* [Given exercise 1]
Answer these from the blog post below about math class projects:
(a) How many points does the Awesomeness project offer?
(b) What was the first alien math problem about alien units meant to help students understand?
(c) How long did the Flerkus Miners of Gleep problem take most kids to get a handle on?
* [Given exercise 2]
Write the next part of the blog post below about math class projects, picking up right after its final sentence.

* [Text segment]
• • •

I know this isn't an original idea, but it seemed like a good fit for the end of Precal (for juniors: my classes had both juniors/seniors, and seniors needed some time to review for their final, which was two weeks earlier than the juniors'). Here's how my version of a Desmos Art project went this year.

This semester, we studied polynomial, rational, and trigonometric functions. Use these functions (plus any other functions or relations you want) to create an original piece of art using Desmos.
This is an Awesomeness project, which means there are 5 points available. To earn them, make sure your creation:
1. Uses domain and/or range restrictions
2. Uses inequalities for shading
3. Uses all three function types studied this semester.
4. Uses three or more functions or relations not studied this semester and/or not studied in this class.
5. Is awesome! Convince me on the last slide by discussing any struggles you had, anything new you learned, what your creation means to you, etc.
Pretty good results: some kids got into it, and I'm trying to stay positive about things at the end of the year so I won't get into those who didn't (you can probably tell), or those who borrowed a little too heavily from stuff you can find online (or right on the staff picks page, ffs- if you see anything down there that bothers you, please let me know). Some of these are great! The sword and the mosques, the war/peace, the mountain scene: pretty sure all of these were original, and noticed these students putting in some effort.

Ok,
I read a lot of science fiction
+
I struggle sometimes to come up with good contexts for problems
= Alien Math

My first escapade into alien math was a problem about alien units, the point of which was to understand conversions without getting hung up on feet/meters/etc. I wrote it a few years ago, and it works pretty well. I use it when the opportunity presents itself.
This year, I wanted to do something with my Geometry classes for the final modeling unit after we talk about volume, density, etc. There are lots of problems about surface area and volume and density, making comparisons, maximizing, etc. But I wanted to have a little fun with it, so I came up with ​





The Flerkus Miners of Gleep!

Introduced it to the ss after our last assessment. There was some satisfying (for me) confusion, then people got to work!
Step 1: Make sense of the problem
and
Step 2: Plan and calculate

Turned out to take a couple of class periods for most kids to get a handle on this, which was a very interesting process to watch. And I did my best to JUST watch, not giving clues or hints or judgement, just observing their thinking and how they got into it.

• • •

* [Information shown]
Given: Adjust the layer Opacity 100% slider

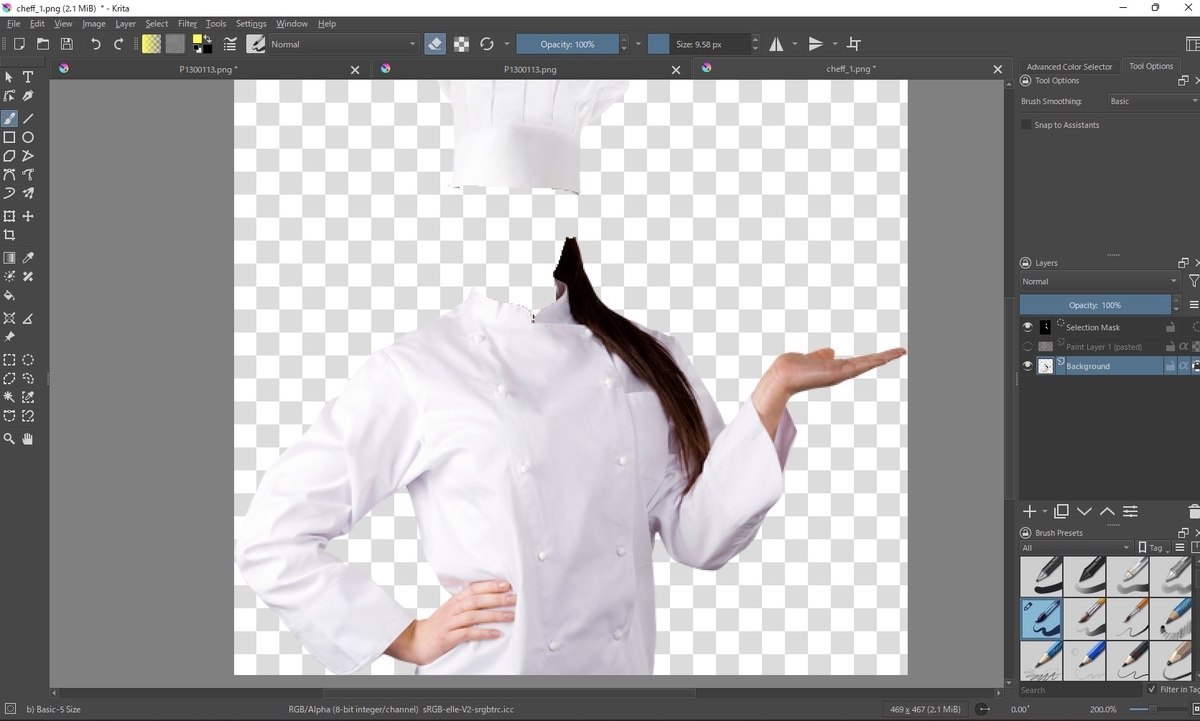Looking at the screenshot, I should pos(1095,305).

• • •

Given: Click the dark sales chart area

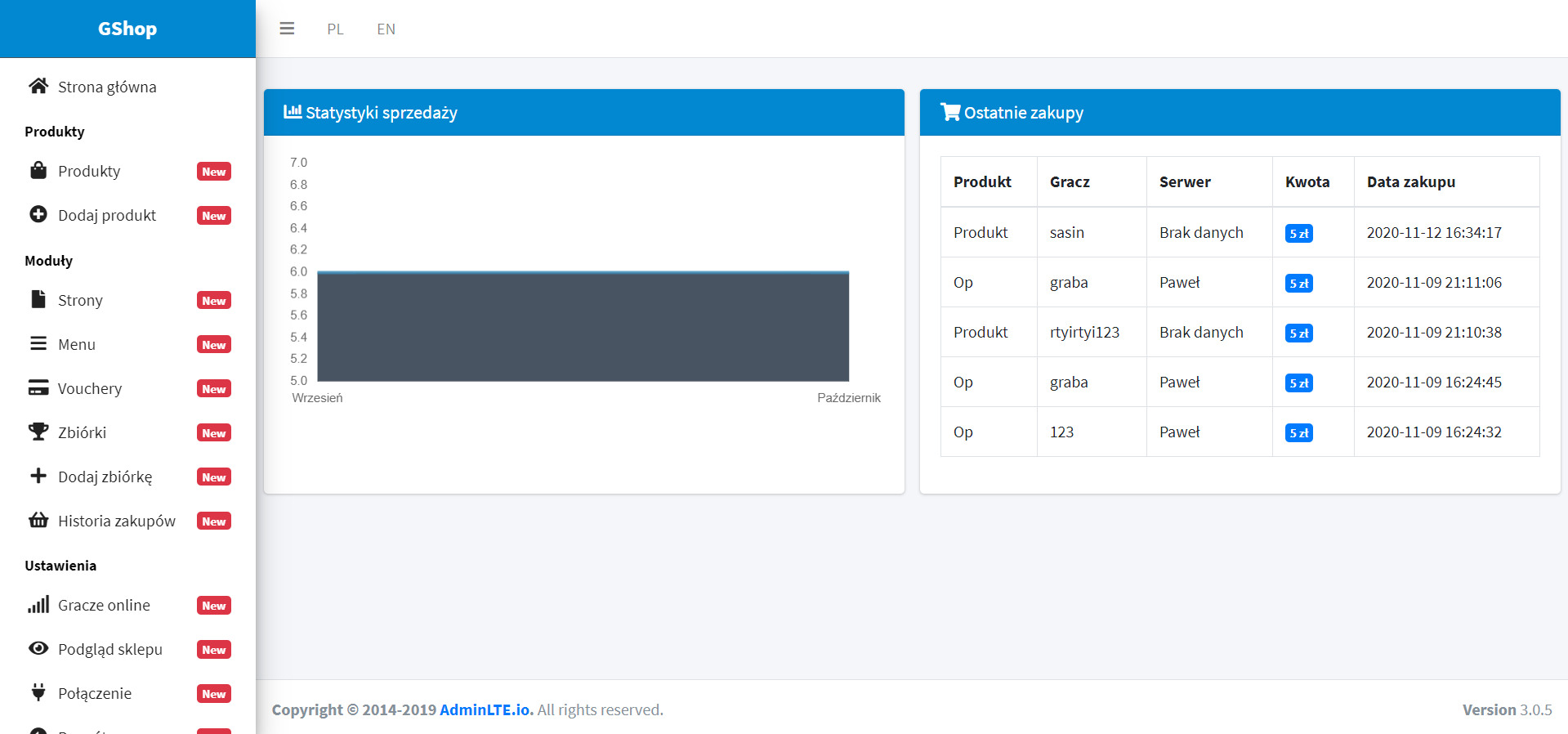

• • •

* [Right answer 1]
(a) 5 points.
(b) Conversions, without getting hung up on feet, meters and the like.
(c) A couple of class periods.

* [Right answer 2]
• Lots of pencil/paper, write down important info, figure out what to do first.
• Surprising number of ss went straight to digital. Tinkercad was popular (they must be using it in another class), as was google drawings. Some of these I suggested go back to paper, as they were getting hung up on the technical details of the program they were using.

They needed a little more information about the weight of flerkus (some were looking up how much a grain of rice wieghs and going from there: resourceful, but I wanted them to be a little more accurate and use the actual rice I had), and they needed a visual for the size, so I hung these up in the room as a couple of guides when I went to a conference for a few days.
​
​Step 3: Build it!

Things were messy and chaotic, but it was pretty fun. Couple of days on this, running out of class time, then we were ready to start
Step 4: Product Testing
A. I made a submission form for students to check off requirements and write down measurements. Mostly, this gave some students a bit of time to frantically add last-minute touches.

B. Blamium distribution ended up taking entirely too much time, and was kind of hard to judge, so I scrapped it after these first few gave it a try.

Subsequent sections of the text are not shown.